On 11.09.12 13:41, Victor Stinner wrote:
Here are some progress on my astoptimizer project. If you are interested by
the optimizer, run it on your own project or help me to implement more
optimizations.
http://pypi.python.org/pypi/astoptimizer
https://bitbucket.org/haypo/astoptimizer
It's a very interesting work.
* Call builtin functions if arguments are constants. Examples:
- len("abc") => 3
- ord("A") => 65
Does this mean transformation print("A") => None and output at compile time?
* Loop: replace range() with xrange() on Python 2,
range(0, 10**10, 10**9)
* Evaluate unary and binary operators, subscript and comparaison if all
arguments are constants. Examples:
- 1 + 2 * 3 => 7
Does this mean 1/0 raises exception at compile time?
* Remove dead code. Examples:
- def f(): return 1; return 2 => def f(): return 1
- if DEBUG: print("debug") => pass with DEBUG declared as False
- while 0: ... => pass
As Nick said, it could change the semantics, if there were local
variable assignment or yield in removed code.
Unsafe optimizations are disabled by default. Optimizations can be enabled
using a Config class with "features" like "builtin_funcs" (builtin functions
like len()) or "pythonbin" (optimized code will be execute by the same
Python binary executable).
It would be good if the optimizer checked if the built-in names
overridden in this module or function and disabled this dangerous
optimization in such case.
I plan to implement other optimizations like unrolling loop or convert
a loop to a list comprehension, see the TODO file.
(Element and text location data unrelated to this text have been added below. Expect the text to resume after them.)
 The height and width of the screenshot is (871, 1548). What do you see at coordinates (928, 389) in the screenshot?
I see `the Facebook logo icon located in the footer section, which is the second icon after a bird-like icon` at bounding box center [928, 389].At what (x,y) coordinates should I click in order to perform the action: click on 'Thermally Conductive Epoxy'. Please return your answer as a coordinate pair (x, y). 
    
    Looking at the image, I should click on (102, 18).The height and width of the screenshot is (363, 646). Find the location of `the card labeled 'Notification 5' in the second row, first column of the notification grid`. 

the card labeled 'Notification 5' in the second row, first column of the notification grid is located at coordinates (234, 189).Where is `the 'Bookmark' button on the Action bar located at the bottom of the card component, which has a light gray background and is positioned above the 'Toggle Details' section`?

Don't hesitate to propose more optimizations if you have some ideas ;-)
set([1, 2, 3]) => {1, 2, 3}
set([x for ...]) => {x for ...}
dict([(k, v) for ...]) => {k: v for ...}
dict((k, v) for ...) => {k: v for ...}
''.join([s for ...]) => ''.join(s for ...)
a.extend([s for ...]) => a.extend(s for ...)
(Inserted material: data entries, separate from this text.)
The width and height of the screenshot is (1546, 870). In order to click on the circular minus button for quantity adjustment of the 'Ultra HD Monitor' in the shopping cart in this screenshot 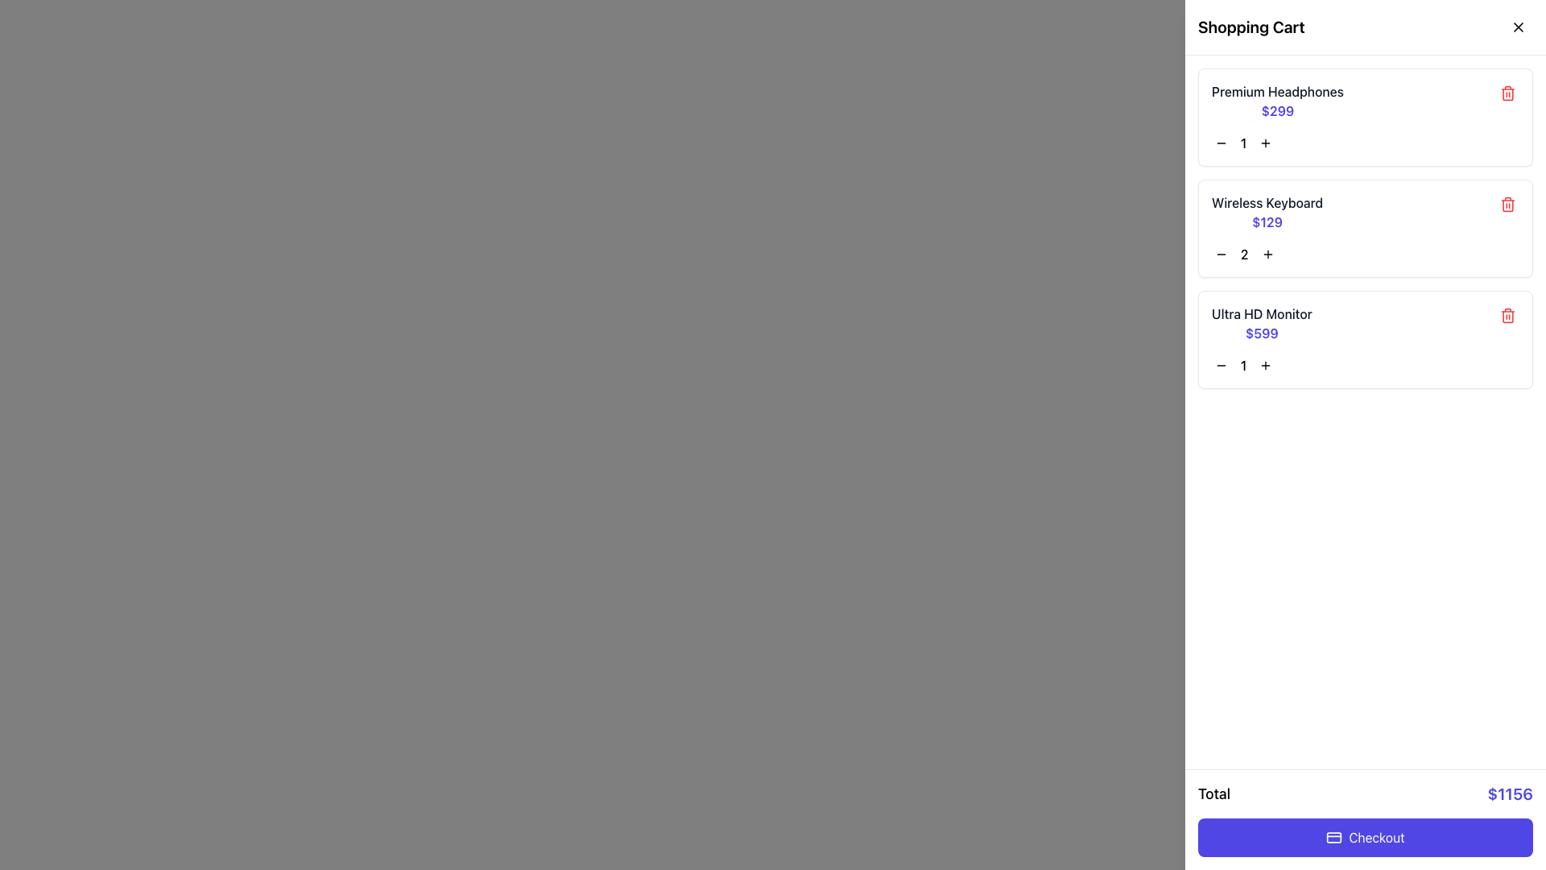, I will do `click(1221, 366)`.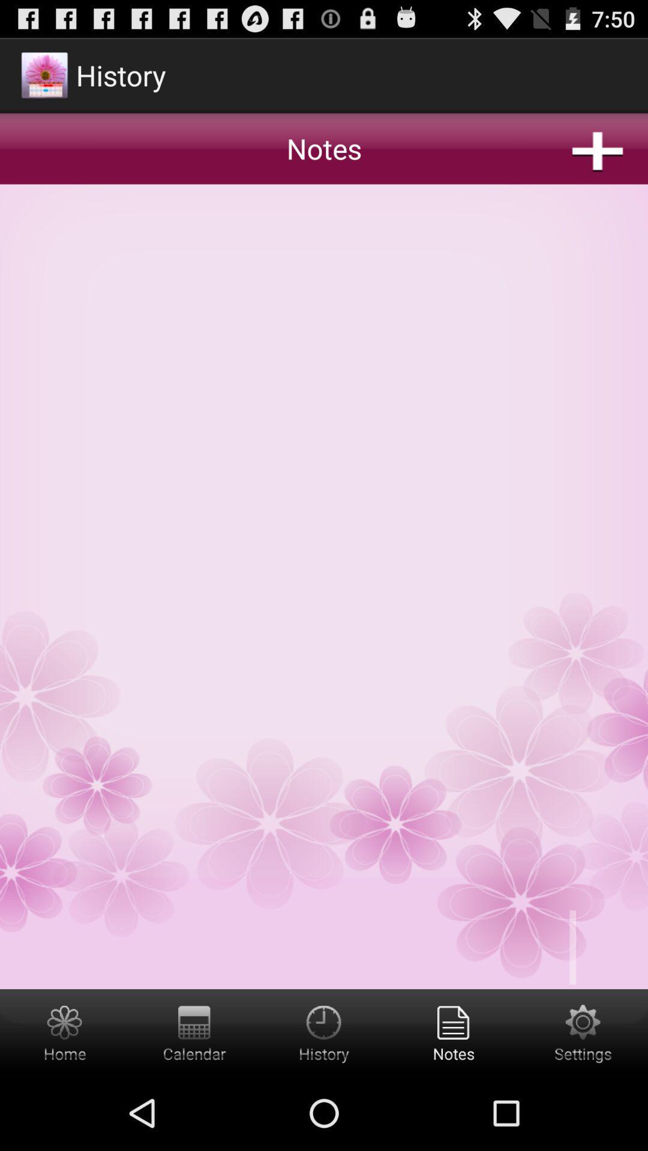  I want to click on notes, so click(324, 511).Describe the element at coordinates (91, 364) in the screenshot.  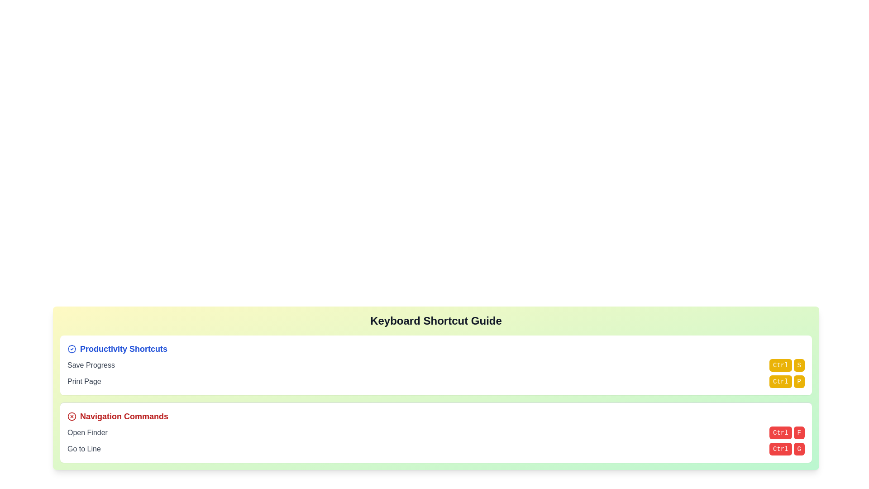
I see `the Text Label in the 'Productivity Shortcuts' section that identifies the associated shortcut action for saving progress, positioned above 'Print Page'` at that location.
(f(x) for x in a) => map(f, a)
(x.y for x in a) => map(operator.attrgetter('y'), a)
(x[0] for x in a) => map(operator.itemgetter(0), a)
(2 * x for x in a) => map((2).__mul__, a)
(x in b for x in a) => map(b.__contains__, a)
map(lambda x: x.strip(), a) => (x.strip() for x in a)
x in ['i', 'em', 'cite'] => x in {'i', 'em', 'cite'}
x == 'i' or x == 'em' or x == 'cite'] => x in {'i', 'em', 'cite'}
a = []; for ...: a.append(x) => a = [x for ...]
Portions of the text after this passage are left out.